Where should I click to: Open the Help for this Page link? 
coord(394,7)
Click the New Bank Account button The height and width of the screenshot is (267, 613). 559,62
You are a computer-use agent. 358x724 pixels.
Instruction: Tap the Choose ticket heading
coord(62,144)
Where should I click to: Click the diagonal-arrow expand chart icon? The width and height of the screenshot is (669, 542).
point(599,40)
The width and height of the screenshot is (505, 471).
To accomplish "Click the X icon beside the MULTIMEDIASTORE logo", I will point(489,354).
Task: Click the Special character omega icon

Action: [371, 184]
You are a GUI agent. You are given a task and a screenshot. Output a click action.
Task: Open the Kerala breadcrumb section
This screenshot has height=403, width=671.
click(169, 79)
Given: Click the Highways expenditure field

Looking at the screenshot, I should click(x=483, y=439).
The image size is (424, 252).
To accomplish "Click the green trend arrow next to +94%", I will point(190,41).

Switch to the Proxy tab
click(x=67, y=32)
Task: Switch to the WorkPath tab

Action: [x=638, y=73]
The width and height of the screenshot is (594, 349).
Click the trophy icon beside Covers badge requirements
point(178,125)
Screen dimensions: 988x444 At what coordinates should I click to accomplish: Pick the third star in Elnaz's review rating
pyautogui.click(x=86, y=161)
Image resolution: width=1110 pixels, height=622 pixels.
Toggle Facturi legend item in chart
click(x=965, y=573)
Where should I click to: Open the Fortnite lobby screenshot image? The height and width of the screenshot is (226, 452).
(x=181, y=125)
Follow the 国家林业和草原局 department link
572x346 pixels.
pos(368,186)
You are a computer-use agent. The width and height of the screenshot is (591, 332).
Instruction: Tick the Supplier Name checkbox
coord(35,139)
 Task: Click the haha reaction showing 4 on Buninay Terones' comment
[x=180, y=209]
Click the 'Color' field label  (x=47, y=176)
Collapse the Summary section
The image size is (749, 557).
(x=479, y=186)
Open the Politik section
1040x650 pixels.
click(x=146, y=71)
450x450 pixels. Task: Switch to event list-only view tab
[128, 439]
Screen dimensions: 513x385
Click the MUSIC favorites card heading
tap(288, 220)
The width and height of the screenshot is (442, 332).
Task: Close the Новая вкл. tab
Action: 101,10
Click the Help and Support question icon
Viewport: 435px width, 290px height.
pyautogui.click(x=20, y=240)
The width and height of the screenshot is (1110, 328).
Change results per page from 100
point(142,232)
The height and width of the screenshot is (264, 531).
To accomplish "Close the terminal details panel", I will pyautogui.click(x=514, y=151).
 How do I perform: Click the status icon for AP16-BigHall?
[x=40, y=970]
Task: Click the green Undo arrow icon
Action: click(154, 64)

★ ★ ★ ★ ★ ★ ★

**Work to be completed**
Return every line holding the word "computer" from the records.

**Result below**
You are a computer-use agent. 358x724 pixels.
You are a computer-use agent. The width and height of the screenshot is (591, 332).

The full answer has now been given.